Gary Moore singles chronology
|  | "Parisienne Walkways" (1979) | "Spanish Guitar" (1979) |

= Parisienne Walkways =

"Parisienne Walkways" is a song by guitarist Gary Moore that reached number 8 in the UK Singles Chart in May 1979. The song is featured on Moore's album Back on the Streets and features a vocal from Thin Lizzy frontman, Phil Lynott, who co-wrote the song with Moore. Lynott also played bass guitar on the track, alongside Thin Lizzy drummer Brian Downey, thus reuniting the short-lived 1974 Thin Lizzy line-up which had recorded "Still in Love with You", "Sitamoia" and the single "Little Darling". The melody of "Parisienne Walkways" is based on the jazz standard "Blue Bossa" by Kenny Dorham. It became Gary Moore's signature song.

According to Richard Buskin, the opening line, "I remember Paris in '49", was an amendment of the line as it appeared in the original sheet music – "I remember Paris in the fall tonight" – and refers to Phil's estranged father, Cecil Parris, and his birth-year, 1949. A lament for the father he never had, dressed up in romantic nostalgia.

The guitarist continued to play the song as an encore at concerts throughout his career. A live version of the track, recorded at the Royal Albert Hall, was released in 1993 as part of a limited edition 4-track CD single entitled "Parisienne Walkways '93" and went on to reach #32 in the UK Singles Chart. This version appeared on Moore's 1993 live album Blues Alive and was also included on the 2002 compilation album The Best Air Guitar Album in the World... II. The original single and a 1983 live version feature as the first and final track on the 2006 compilation, The Platinum Collection.

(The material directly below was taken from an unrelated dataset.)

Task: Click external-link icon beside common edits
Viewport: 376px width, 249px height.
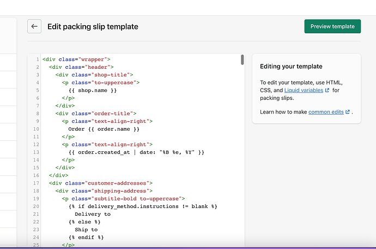Action: point(348,112)
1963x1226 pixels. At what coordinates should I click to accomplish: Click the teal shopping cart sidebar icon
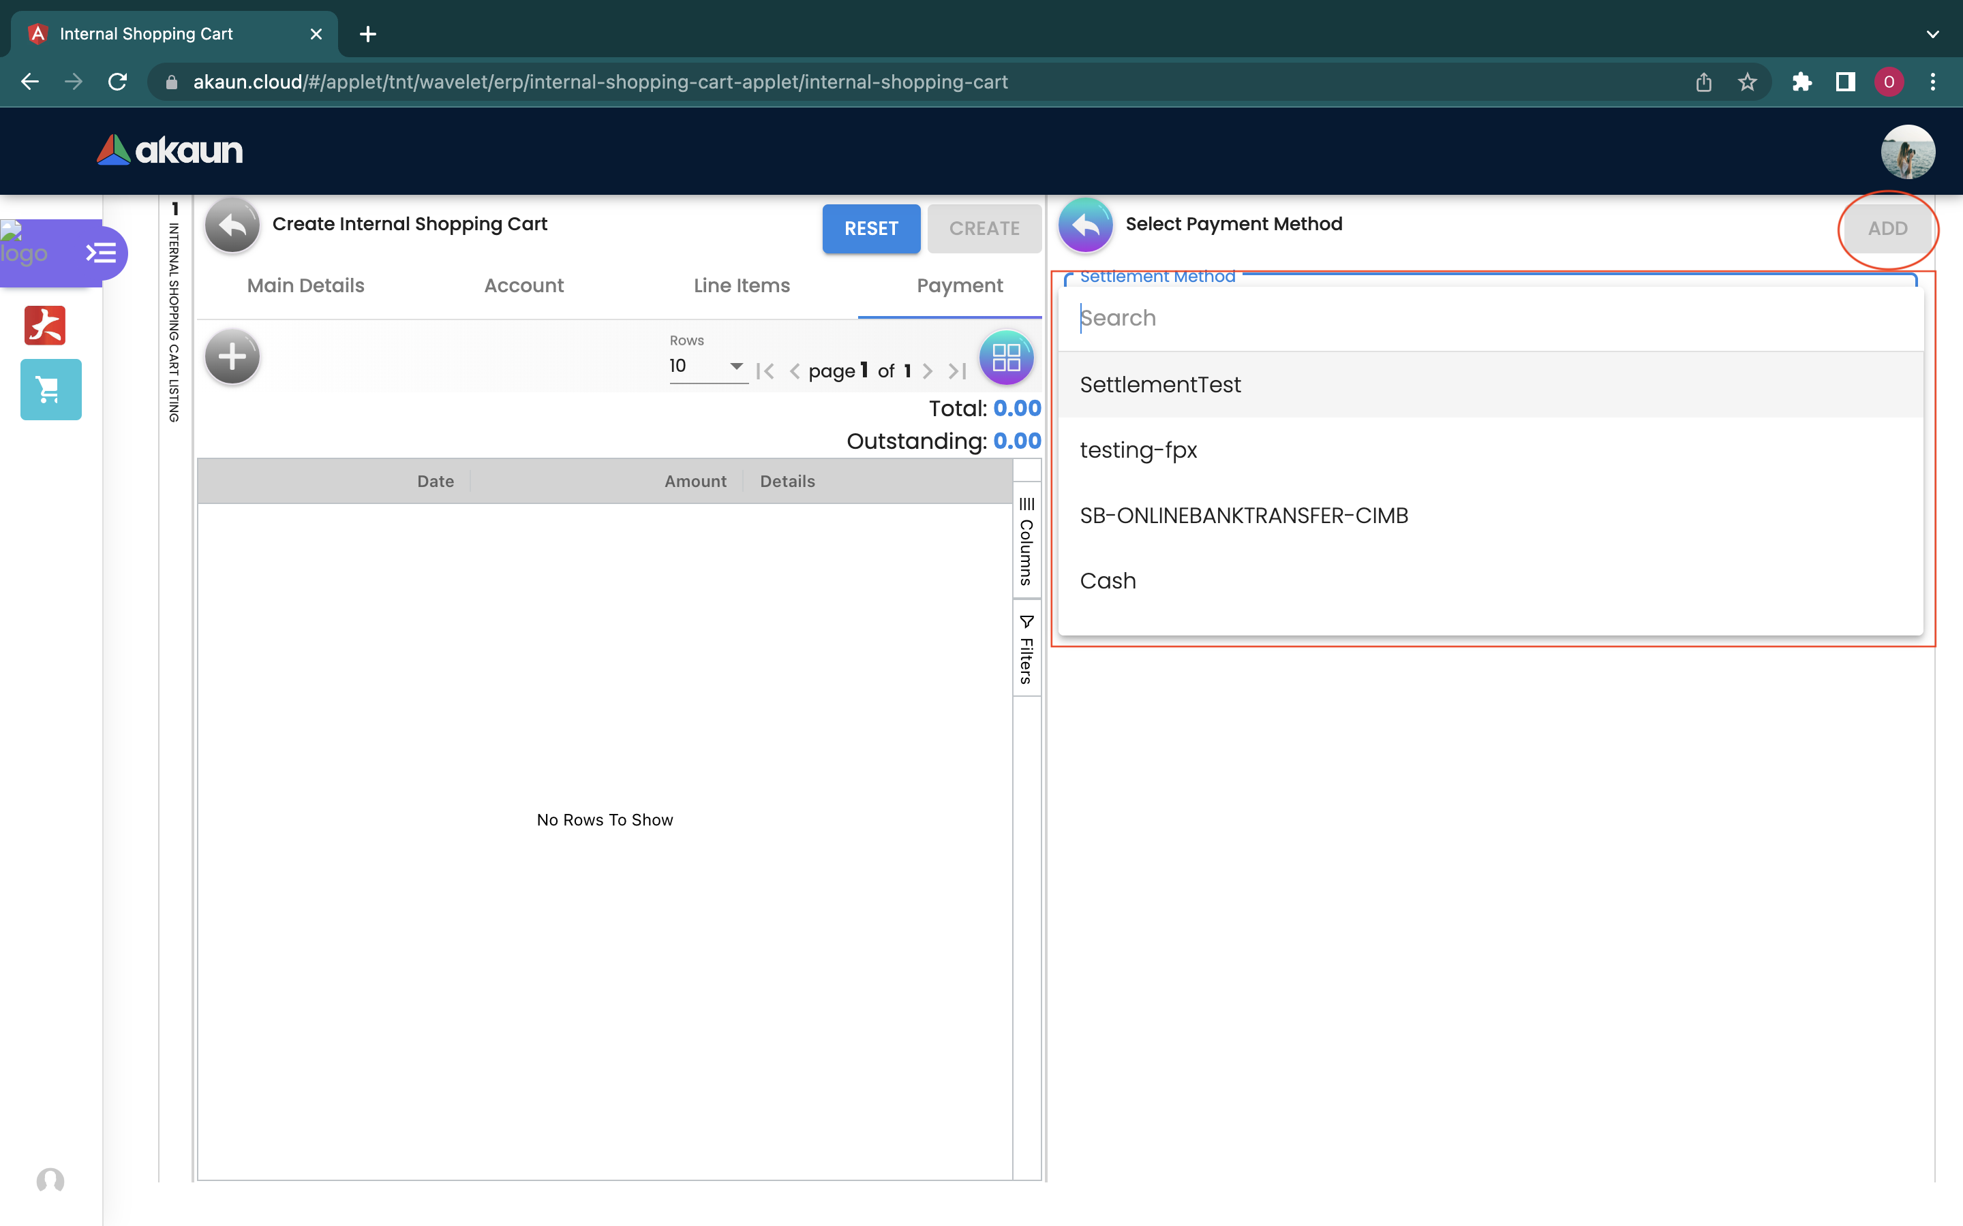(x=50, y=390)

Gary Moore played the song in concert while with the Greg Lake Band during 1981–82. Their performance on 5 November 1981, recorded at the Hammersmith Odeon in London, and aired on the King Biscuit Flower Hour radio broadcast, was first released on CD in 1995 on the band's third album King Biscuit Flower Hour Presents Greg Lake in Concert.

==Track listing==
1979 UK 7" single
1. "Parisienne Walkways" (Lynott, Moore) – 3:08
2. "Fanatical Fascists" (Lynott) – 2:44

1993 UK 7" single
1. "Parisienne Walkways '93" – 5:01
2. "Still Got the Blues" – 6:54

1993 UK CD single
1. "Parisienne Walkways '93" – 5:01
2. "Since I Met You Baby" (with B. B. King) – 4:40
3. "Still Got the Blues" – 6:54
4. "Key to Love" – 2:20

==Chart performance==

| Chart (1979) | Peak position |
|---|---|
| Irish Singles Chart | 5 |
| UK Singles Chart | 8 |
| Chart (1993)^{1} | Peak position |
| Australia (ARIA) | 137 |
| French SNEP Singles Chart | 9 |

^{1} 1993 live version

== Personnel ==
- Gary Moore – guitars, backing vocals, mandolin, accordion, production
- Phil Lynott – lead vocals, bass guitar, double bass
- Brian Downey – drums

==Cover versions==

The Shadows covered it on their 1979 album String of Hits.

Tribe of Gypsies recorded a cover for their 2000 album Standing on the Shoulders of Giants, with a dedication to Phil Lynott's mother, Philomena. The track also appeared on The Spirit of the Black Rose – A Tribute to Philip Parris Lynott album in 2001.

Queen's Brian May and Kerry Ellis covered the song on their 2017 Album Golden Days.

Former Gary Moore bassist Bob Daisley recorded the song with Steve Morse and Ricky Warwick for the Daisley initiated Moore Blues for Gary (A Tribute to Gary Moore) album, released in 2018.